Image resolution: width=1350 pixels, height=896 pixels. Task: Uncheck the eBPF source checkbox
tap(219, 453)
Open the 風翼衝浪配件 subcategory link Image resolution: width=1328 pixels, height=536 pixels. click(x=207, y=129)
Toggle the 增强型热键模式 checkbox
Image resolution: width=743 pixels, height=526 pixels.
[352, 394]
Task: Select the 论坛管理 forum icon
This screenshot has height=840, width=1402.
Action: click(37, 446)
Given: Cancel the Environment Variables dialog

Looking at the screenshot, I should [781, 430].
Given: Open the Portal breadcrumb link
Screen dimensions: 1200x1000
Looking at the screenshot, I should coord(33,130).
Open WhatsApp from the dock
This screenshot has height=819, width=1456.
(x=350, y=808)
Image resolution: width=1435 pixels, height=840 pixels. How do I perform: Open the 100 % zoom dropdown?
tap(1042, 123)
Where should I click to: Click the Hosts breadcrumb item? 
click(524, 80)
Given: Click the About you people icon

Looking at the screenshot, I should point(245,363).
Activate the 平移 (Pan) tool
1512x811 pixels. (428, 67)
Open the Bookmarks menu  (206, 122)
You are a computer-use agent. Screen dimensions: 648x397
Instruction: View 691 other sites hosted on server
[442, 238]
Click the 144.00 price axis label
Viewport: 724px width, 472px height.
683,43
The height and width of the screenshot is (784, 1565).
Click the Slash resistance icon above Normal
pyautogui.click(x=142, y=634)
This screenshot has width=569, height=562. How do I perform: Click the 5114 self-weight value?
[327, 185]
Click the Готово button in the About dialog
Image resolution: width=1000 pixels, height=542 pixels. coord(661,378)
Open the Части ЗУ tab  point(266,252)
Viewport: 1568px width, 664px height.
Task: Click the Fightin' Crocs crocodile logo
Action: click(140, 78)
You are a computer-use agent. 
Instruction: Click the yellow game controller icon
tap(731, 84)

DESCRIPTION OF THE TASK: Write out the listing above again, reproducing every line without any change.

FINAL RESULT:
Image resolution: width=1350 pixels, height=896 pixels. Task: Uncheck the eBPF source checkbox
tap(219, 453)
Open the 風翼衝浪配件 subcategory link Image resolution: width=1328 pixels, height=536 pixels. click(x=207, y=129)
Toggle the 增强型热键模式 checkbox
Image resolution: width=743 pixels, height=526 pixels.
[352, 394]
Task: Select the 论坛管理 forum icon
This screenshot has height=840, width=1402.
Action: click(37, 446)
Given: Cancel the Environment Variables dialog

Looking at the screenshot, I should [781, 430].
Given: Open the Portal breadcrumb link
Screen dimensions: 1200x1000
Looking at the screenshot, I should coord(33,130).
Open WhatsApp from the dock
This screenshot has height=819, width=1456.
(x=350, y=808)
Image resolution: width=1435 pixels, height=840 pixels. How do I perform: Open the 100 % zoom dropdown?
tap(1042, 123)
Where should I click to: Click the Hosts breadcrumb item? 
click(524, 80)
Given: Click the About you people icon

Looking at the screenshot, I should point(245,363).
Activate the 平移 (Pan) tool
1512x811 pixels. (428, 67)
Open the Bookmarks menu  (206, 122)
You are a computer-use agent. Screen dimensions: 648x397
Instruction: View 691 other sites hosted on server
[442, 238]
Click the 144.00 price axis label
Viewport: 724px width, 472px height.
683,43
The height and width of the screenshot is (784, 1565).
Click the Slash resistance icon above Normal
pyautogui.click(x=142, y=634)
This screenshot has width=569, height=562. How do I perform: Click the 5114 self-weight value?
[327, 185]
Click the Готово button in the About dialog
Image resolution: width=1000 pixels, height=542 pixels. coord(661,378)
Open the Части ЗУ tab  point(266,252)
Viewport: 1568px width, 664px height.
Task: Click the Fightin' Crocs crocodile logo
Action: click(140, 78)
You are a computer-use agent. 
Instruction: Click the yellow game controller icon
tap(731, 84)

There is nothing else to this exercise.